"""
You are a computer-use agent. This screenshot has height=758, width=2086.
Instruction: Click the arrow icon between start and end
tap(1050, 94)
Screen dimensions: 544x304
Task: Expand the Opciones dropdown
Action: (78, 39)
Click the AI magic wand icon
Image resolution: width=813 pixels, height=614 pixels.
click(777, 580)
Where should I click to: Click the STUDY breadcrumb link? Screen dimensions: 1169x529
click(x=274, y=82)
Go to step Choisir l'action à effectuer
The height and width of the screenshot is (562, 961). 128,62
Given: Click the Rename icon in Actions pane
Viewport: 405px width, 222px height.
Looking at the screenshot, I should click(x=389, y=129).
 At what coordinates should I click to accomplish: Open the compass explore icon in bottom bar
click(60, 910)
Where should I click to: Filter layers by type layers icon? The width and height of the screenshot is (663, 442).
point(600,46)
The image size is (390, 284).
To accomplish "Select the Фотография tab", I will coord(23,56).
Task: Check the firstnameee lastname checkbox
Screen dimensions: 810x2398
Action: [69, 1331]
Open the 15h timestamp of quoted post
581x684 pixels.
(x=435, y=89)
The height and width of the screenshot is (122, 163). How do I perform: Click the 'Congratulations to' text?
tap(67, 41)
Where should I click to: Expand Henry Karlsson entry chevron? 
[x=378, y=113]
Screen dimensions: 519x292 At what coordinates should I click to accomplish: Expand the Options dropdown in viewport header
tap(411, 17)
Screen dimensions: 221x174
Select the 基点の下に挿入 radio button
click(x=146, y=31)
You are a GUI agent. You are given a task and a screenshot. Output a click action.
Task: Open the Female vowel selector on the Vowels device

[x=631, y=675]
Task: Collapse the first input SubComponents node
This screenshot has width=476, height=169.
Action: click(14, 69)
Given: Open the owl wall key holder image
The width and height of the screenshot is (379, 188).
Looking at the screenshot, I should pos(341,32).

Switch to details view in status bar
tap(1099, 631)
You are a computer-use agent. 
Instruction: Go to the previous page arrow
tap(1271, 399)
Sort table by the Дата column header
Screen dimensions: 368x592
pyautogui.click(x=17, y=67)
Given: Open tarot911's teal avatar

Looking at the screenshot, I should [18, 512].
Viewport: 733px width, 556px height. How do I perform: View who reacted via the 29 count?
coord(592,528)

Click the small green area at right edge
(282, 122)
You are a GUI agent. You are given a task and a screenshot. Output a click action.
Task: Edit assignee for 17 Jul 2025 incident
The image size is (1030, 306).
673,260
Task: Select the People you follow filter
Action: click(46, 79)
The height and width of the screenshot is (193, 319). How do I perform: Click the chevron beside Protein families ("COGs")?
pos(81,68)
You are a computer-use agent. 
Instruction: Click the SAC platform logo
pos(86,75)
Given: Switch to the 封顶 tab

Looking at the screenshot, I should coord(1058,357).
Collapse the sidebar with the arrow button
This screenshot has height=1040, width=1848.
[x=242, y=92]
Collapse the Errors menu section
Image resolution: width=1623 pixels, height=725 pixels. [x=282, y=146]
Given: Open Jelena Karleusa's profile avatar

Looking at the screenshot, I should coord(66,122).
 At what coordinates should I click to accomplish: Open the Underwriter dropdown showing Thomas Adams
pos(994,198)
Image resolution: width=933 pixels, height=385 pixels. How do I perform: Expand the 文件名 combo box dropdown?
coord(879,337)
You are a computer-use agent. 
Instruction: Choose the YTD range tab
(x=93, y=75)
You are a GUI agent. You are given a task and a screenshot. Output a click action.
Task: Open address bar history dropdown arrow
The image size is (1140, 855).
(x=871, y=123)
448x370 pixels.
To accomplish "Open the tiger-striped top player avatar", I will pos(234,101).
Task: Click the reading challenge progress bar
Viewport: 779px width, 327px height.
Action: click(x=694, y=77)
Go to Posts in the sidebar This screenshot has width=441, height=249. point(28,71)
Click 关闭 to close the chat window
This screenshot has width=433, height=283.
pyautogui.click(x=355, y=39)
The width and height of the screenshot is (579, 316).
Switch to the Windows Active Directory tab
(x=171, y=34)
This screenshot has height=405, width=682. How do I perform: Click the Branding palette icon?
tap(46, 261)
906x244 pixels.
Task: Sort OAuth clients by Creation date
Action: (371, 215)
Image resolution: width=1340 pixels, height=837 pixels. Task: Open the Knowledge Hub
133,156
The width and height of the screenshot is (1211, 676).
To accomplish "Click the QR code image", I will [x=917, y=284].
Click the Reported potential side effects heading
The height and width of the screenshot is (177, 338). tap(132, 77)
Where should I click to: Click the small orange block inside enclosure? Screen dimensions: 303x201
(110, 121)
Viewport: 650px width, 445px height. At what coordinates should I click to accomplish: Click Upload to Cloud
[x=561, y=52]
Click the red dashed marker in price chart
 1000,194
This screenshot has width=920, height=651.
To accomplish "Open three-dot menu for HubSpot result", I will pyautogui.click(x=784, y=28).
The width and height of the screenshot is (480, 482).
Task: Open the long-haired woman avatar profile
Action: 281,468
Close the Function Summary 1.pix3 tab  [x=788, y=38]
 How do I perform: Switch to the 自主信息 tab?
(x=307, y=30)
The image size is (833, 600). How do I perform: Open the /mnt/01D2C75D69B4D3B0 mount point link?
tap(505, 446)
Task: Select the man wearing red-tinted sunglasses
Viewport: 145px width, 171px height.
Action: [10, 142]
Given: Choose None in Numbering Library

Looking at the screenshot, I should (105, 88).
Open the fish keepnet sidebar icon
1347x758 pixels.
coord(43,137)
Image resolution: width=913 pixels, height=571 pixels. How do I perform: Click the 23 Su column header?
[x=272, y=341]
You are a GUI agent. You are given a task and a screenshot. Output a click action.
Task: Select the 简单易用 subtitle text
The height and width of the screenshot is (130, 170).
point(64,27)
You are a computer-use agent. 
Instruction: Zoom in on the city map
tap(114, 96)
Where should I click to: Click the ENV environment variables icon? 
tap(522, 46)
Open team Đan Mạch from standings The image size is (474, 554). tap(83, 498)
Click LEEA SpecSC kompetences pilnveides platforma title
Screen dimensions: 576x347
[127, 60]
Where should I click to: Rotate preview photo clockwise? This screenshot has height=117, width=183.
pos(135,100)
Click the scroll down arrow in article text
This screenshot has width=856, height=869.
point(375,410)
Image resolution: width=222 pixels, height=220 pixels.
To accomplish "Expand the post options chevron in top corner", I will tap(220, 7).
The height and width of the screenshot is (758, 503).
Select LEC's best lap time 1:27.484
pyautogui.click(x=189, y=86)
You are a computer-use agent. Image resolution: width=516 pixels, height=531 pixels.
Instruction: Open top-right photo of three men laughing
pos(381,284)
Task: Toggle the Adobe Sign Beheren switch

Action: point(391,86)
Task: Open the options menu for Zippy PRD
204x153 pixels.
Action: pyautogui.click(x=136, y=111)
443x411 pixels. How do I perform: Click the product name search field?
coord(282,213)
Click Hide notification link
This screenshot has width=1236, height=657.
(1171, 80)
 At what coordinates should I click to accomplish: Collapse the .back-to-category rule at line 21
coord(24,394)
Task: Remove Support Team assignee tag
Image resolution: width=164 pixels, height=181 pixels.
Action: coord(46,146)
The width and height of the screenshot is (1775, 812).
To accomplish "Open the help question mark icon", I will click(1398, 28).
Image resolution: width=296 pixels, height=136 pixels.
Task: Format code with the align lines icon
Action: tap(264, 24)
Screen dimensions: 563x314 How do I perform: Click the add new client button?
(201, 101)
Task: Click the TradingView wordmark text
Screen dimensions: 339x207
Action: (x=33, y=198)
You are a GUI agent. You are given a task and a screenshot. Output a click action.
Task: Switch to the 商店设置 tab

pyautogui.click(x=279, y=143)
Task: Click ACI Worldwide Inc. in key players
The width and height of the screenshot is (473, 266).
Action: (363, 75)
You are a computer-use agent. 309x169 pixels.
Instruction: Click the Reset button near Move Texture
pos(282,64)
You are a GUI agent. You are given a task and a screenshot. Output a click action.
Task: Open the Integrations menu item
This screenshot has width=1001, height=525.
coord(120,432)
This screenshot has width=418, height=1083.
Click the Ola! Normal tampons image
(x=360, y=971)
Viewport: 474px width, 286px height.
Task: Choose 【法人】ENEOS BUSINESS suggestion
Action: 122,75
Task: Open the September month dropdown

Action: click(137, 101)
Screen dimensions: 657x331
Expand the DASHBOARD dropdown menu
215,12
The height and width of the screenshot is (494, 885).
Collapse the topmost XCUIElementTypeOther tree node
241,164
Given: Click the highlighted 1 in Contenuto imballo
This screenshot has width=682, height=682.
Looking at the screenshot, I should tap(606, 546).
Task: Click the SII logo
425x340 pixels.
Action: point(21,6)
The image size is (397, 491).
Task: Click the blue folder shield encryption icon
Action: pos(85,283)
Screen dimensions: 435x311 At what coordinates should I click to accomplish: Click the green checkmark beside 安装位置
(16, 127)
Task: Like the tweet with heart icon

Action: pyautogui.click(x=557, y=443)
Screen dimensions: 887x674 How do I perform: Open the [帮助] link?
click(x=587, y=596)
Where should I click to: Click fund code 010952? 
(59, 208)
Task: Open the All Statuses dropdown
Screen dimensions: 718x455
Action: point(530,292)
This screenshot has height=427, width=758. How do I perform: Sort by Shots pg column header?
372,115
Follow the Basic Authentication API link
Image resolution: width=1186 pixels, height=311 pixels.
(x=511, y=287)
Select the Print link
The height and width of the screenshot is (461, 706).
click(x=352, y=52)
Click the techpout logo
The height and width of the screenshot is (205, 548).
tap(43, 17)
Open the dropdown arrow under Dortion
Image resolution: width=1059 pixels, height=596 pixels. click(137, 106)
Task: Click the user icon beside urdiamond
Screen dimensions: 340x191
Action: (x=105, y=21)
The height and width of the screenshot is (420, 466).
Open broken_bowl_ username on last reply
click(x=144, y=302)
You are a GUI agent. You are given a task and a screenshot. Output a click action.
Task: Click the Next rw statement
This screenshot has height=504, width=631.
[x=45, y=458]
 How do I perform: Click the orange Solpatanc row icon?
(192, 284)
"""
REQUIRED WORK> Please reproduce the lines from the line with "Where should I click to: Rotate" to the line with "The width and height of the screenshot is (1775, 812).", both ends included, exactly as they appear above.

ANSWER BELOW>
Where should I click to: Rotate preview photo clockwise? This screenshot has height=117, width=183.
pos(135,100)
Click the scroll down arrow in article text
This screenshot has width=856, height=869.
point(375,410)
Image resolution: width=222 pixels, height=220 pixels.
To accomplish "Expand the post options chevron in top corner", I will tap(220, 7).
The height and width of the screenshot is (758, 503).
Select LEC's best lap time 1:27.484
pyautogui.click(x=189, y=86)
You are a computer-use agent. Image resolution: width=516 pixels, height=531 pixels.
Instruction: Open top-right photo of three men laughing
pos(381,284)
Task: Toggle the Adobe Sign Beheren switch

Action: point(391,86)
Task: Open the options menu for Zippy PRD
204x153 pixels.
Action: pyautogui.click(x=136, y=111)
443x411 pixels. How do I perform: Click the product name search field?
coord(282,213)
Click Hide notification link
This screenshot has width=1236, height=657.
(1171, 80)
 At what coordinates should I click to accomplish: Collapse the .back-to-category rule at line 21
coord(24,394)
Task: Remove Support Team assignee tag
Image resolution: width=164 pixels, height=181 pixels.
Action: coord(46,146)
The width and height of the screenshot is (1775, 812).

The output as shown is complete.